##### Material for this exercise
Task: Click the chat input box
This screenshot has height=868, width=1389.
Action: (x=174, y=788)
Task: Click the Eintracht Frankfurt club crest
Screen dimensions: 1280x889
##########
What you should do:
Print every one of the lines above word for word, with nothing changed.

Final result:
Task: Click the chat input box
This screenshot has height=868, width=1389.
Action: (x=174, y=788)
Task: Click the Eintracht Frankfurt club crest
Screen dimensions: 1280x889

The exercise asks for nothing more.